START Entries shown
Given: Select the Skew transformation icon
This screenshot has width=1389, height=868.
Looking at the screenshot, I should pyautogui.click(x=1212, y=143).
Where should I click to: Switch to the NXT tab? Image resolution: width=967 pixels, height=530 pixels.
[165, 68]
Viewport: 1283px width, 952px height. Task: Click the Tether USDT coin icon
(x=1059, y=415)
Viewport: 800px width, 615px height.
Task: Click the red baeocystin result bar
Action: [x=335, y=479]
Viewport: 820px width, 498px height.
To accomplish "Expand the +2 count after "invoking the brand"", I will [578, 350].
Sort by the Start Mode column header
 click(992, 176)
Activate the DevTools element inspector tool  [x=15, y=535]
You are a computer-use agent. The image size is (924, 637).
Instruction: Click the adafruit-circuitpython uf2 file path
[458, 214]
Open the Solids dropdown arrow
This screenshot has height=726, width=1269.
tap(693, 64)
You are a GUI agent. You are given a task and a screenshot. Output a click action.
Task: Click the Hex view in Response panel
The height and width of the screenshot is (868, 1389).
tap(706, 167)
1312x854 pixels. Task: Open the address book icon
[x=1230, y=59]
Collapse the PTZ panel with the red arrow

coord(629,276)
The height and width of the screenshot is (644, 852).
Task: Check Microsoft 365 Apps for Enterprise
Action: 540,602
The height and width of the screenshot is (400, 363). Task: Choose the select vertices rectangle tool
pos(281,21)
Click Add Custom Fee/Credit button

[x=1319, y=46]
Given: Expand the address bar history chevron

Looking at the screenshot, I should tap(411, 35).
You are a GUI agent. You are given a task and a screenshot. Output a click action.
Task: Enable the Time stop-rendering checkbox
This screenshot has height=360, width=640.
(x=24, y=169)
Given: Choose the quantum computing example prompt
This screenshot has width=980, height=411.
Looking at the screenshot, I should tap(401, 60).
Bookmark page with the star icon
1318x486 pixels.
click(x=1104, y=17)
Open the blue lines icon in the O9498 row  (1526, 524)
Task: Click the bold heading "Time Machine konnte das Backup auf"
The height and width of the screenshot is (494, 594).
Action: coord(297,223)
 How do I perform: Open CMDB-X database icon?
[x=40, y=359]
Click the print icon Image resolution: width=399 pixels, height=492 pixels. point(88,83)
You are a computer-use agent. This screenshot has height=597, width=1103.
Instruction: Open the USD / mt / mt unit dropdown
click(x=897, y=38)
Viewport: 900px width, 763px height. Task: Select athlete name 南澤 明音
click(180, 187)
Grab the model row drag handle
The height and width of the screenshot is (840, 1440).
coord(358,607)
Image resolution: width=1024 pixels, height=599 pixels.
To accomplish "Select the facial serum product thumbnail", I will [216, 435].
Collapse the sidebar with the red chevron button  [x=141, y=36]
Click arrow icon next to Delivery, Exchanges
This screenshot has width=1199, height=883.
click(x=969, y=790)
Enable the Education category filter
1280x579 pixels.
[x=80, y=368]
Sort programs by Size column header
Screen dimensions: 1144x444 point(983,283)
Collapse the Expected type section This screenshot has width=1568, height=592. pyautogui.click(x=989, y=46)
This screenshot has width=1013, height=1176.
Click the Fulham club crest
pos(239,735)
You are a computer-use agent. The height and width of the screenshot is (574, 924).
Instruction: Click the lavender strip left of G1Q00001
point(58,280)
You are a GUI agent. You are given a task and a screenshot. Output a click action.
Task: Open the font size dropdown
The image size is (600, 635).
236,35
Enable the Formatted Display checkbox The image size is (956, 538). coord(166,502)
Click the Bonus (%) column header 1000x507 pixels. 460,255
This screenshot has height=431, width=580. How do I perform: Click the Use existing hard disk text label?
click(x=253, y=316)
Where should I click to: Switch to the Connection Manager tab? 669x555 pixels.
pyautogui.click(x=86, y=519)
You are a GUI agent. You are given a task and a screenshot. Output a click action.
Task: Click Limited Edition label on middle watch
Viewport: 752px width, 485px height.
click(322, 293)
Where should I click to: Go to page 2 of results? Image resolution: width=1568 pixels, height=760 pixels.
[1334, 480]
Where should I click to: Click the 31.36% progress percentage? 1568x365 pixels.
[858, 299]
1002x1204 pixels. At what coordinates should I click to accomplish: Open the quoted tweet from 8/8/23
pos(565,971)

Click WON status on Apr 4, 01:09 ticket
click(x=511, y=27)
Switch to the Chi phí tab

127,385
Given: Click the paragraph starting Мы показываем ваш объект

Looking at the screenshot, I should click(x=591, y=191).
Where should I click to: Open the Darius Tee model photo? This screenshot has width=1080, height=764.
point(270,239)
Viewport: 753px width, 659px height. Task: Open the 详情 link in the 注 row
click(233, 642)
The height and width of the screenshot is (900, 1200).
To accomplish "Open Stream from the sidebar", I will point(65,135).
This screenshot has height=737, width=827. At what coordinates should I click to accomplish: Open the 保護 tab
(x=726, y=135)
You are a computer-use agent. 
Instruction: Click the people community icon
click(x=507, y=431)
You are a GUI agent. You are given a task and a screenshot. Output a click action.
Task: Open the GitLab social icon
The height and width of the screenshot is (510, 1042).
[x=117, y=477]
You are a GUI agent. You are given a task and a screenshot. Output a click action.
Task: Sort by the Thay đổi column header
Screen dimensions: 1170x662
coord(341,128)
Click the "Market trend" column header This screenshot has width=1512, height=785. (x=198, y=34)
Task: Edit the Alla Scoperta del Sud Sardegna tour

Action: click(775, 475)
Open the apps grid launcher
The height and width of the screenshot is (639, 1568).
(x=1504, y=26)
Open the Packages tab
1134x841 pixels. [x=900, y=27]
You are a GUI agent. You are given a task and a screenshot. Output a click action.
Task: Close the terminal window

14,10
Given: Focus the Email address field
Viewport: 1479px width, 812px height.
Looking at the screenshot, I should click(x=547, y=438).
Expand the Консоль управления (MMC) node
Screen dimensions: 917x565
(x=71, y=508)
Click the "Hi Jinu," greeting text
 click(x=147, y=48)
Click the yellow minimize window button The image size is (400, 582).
END Entries shown
▸ **Activity**:
Repeat word for word every line from the start of the entries to the line holding "Task: Enable the Time stop-rendering checkbox", inclusive, and nothing else.

▸ **Solution for this task**:
Given: Select the Skew transformation icon
This screenshot has width=1389, height=868.
Looking at the screenshot, I should pyautogui.click(x=1212, y=143).
Where should I click to: Switch to the NXT tab? Image resolution: width=967 pixels, height=530 pixels.
[165, 68]
Viewport: 1283px width, 952px height. Task: Click the Tether USDT coin icon
(x=1059, y=415)
Viewport: 800px width, 615px height.
Task: Click the red baeocystin result bar
Action: [x=335, y=479]
Viewport: 820px width, 498px height.
To accomplish "Expand the +2 count after "invoking the brand"", I will [578, 350].
Sort by the Start Mode column header
 click(992, 176)
Activate the DevTools element inspector tool  [x=15, y=535]
You are a computer-use agent. The image size is (924, 637).
Instruction: Click the adafruit-circuitpython uf2 file path
[458, 214]
Open the Solids dropdown arrow
This screenshot has height=726, width=1269.
tap(693, 64)
You are a GUI agent. You are given a task and a screenshot. Output a click action.
Task: Click the Hex view in Response panel
The height and width of the screenshot is (868, 1389).
tap(706, 167)
1312x854 pixels. Task: Open the address book icon
[x=1230, y=59]
Collapse the PTZ panel with the red arrow

coord(629,276)
The height and width of the screenshot is (644, 852).
Task: Check Microsoft 365 Apps for Enterprise
Action: 540,602
The height and width of the screenshot is (400, 363). Task: Choose the select vertices rectangle tool
pos(281,21)
Click Add Custom Fee/Credit button

[x=1319, y=46]
Given: Expand the address bar history chevron

Looking at the screenshot, I should tap(411, 35).
You are a GUI agent. You are given a task and a screenshot. Output a click action.
Task: Enable the Time stop-rendering checkbox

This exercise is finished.